Dr. Tara Williams (she/her) earned her MFA in Fiction at Fresno State University. She also holds a masters and doctorate in education. Currently she teaches composition and literature courses at Clark. Her literary work has appeared in Southwest Review, Tales of the Fantastic, Fatal Flaw, and other publications, and her short stories have been nominated for the Pushcart Prize and Best of the Net. An excerpt from her novel-in-progress won an honorable mention for the Plentitudes Prize, and an audio adaptation of one of her short stories took 2nd place in Sycamore Review’s Deanna Tulley Multimedia Contest. Her work is also included in the climate fiction anthology Fire & Water: Stories of the Anthropocene (Black Lawrence Press, 2021).
Jane Wong
The Poetry of Memoir
Oftentimes, the stories that make up our personal and collective history come in the form of prose, yet how can poetry weave itself into nonfiction? How can we utilize poetic techniques to create complexity and emotion when telling our narratives? We will explore poetic memoirs and how lyricism can create emotional depth, sensory tenderness, and imaginative leaps. We will consider poetic memoir passages from Carvell Wallace, Safiya Sinclair, and Jami Nakamura Lin. Along with discussion, we will write together via generative prompts and also have time for sharing.
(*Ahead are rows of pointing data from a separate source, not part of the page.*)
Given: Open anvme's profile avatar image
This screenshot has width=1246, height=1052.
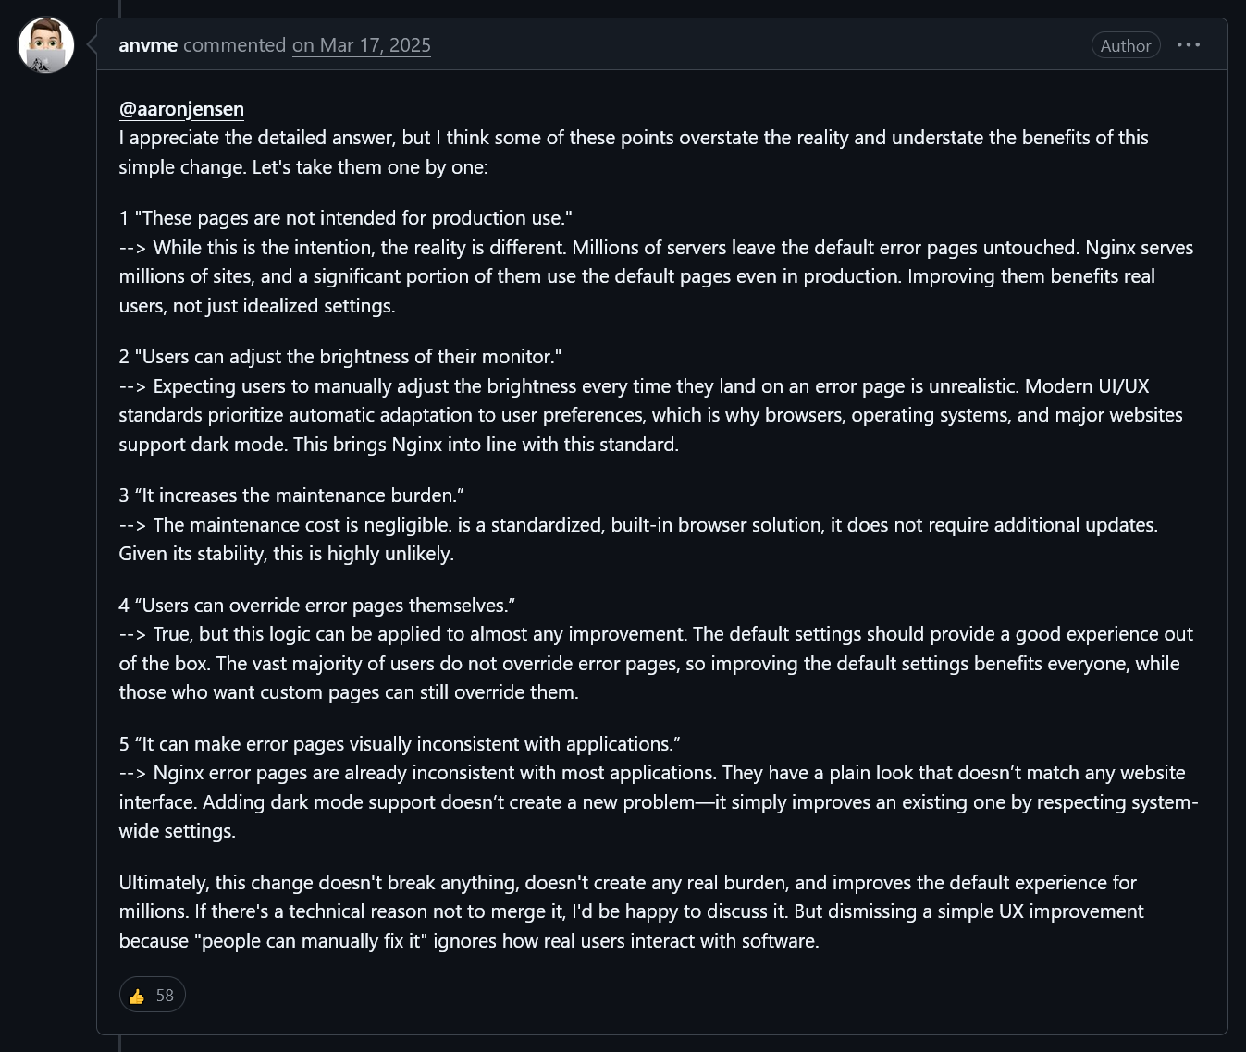Looking at the screenshot, I should [46, 45].
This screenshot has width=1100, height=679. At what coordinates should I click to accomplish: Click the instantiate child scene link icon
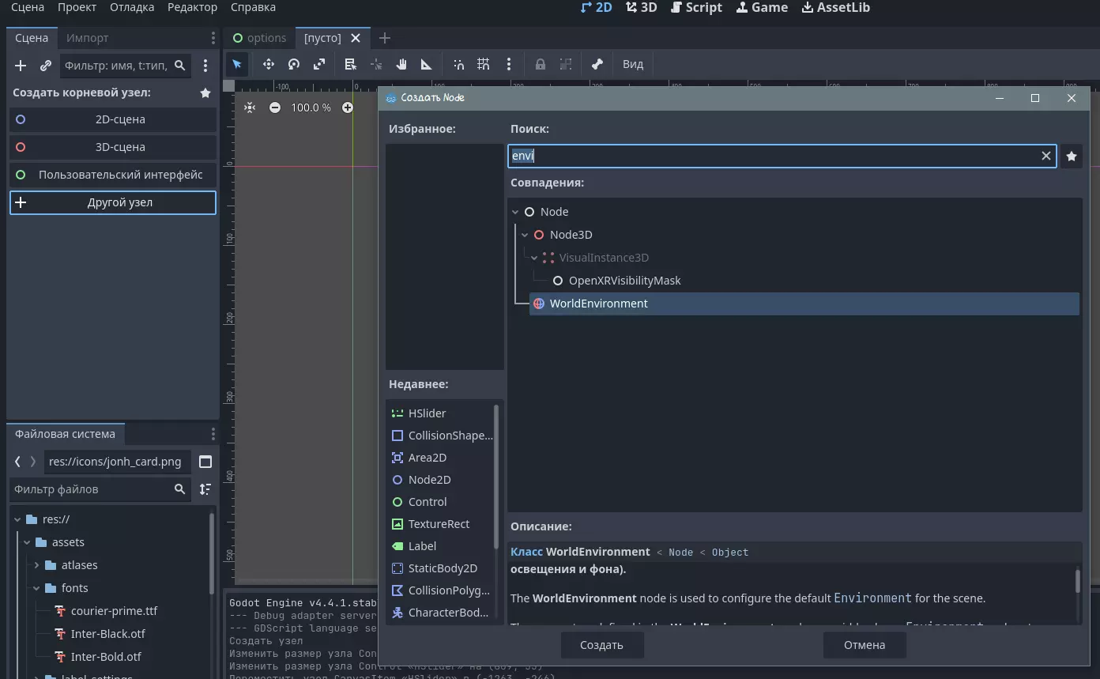(46, 66)
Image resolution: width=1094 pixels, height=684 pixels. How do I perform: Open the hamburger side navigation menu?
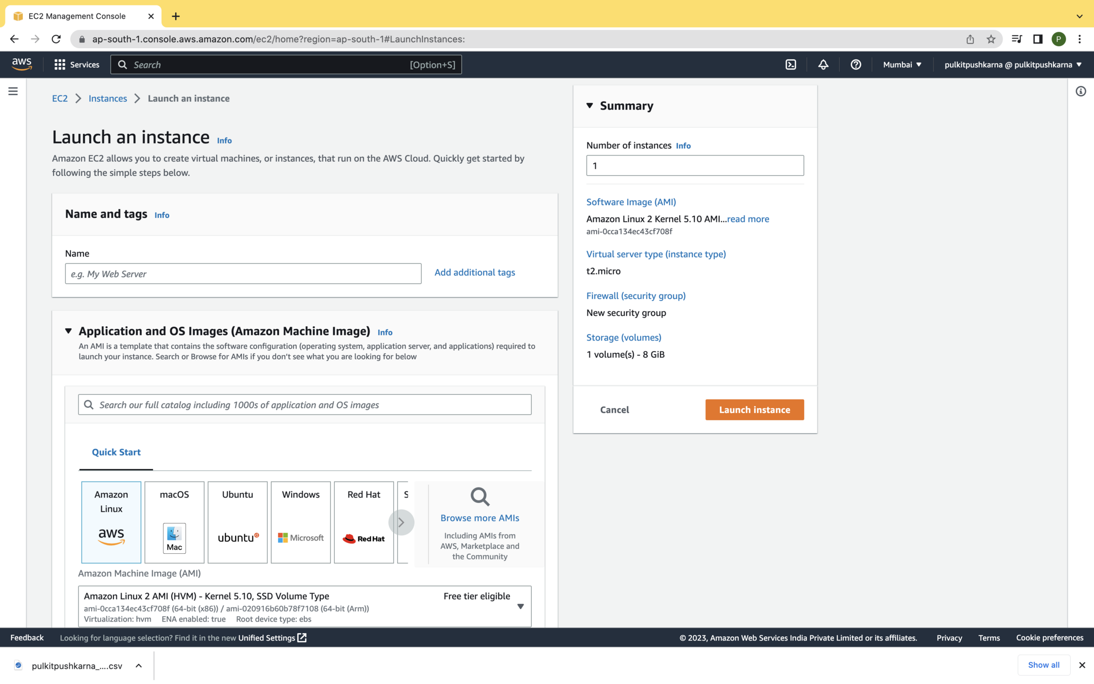[13, 91]
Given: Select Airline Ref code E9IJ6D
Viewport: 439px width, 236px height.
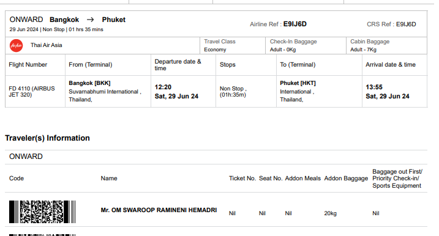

Jane Wong is the author of the memoir Meet Me Tonight in Atlantic City (Tin House, 2023), winner of the Washington State book award. She also wrote two poetry collections: How to Not Be Afraid of Everything (Alice James, 2021) and Overpour (Action Books, 2016). She is the recipient of a Pushcart Prize and fellowships and residencies from the U.S. Fulbright Program, Harvard's Woodberry Poetry Room, Artist Trust, Hedgebrook, Ucross, Loghaven, the Barbara Deming Memorial Fund, and others. An interdisciplinary artist as well, she has exhibited her poetry installations and performances at the Frye Art Museum, Richmond Art Gallery, and the Asian Art Museum. She grew up in a take-out restaurant on the Jersey shore and is an Associate Professor at Western Washington University.